During the NCAA’s probe into Muhammad, Anderson and Parker’s recruitment to UCLA, many critics will resort to laziness and assume that Howland didn’t play by the rules in this situation. They’ll point to the fact that the Bruins have missed the NCAA Tournament in two of the past three seasons under Howland’s watch.
Naturally, such decorated high school basketball players wouldn’t be bothered with such a downtrodden program unless they were being paid off, right? That will be an easy argument for pundits to make.
The problem with this is that it’s only speculation, never mind the fact that they’ll be completely ignoring Howland’s accomplishments before UCLA’s recent struggles on the court. Pittsburgh’s basketball program was virtually dormant before Howland laid the foundation for a quality Panthers team that Jamie Dixon oversees today.

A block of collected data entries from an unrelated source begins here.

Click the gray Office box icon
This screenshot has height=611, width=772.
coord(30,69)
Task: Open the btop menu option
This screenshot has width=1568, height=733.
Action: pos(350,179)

And Howland had similar results when he originally turned around UCLA to the tune of three-straight Final Four appearances just a few years ago. But since then, Howland’s Bruins have fallen on rough times.
This includes a pointed expose piece on some ugly aspects of the UCLA program published by Sports Illustrated last year. Still, I find it hard to believe that Howland has lost his coaching touch so much that he’s had to resort to illegal recruiting tactics.
That’s why, until this investigation is over, I’m giving Howland the benefit of the doubt when asking just how exactly he pulled off this gaudy recruiting class.
Unfortunately, in the court of public opinion—where often you’re guilty until proven innocent—many have likely already sealed Howland’s fate.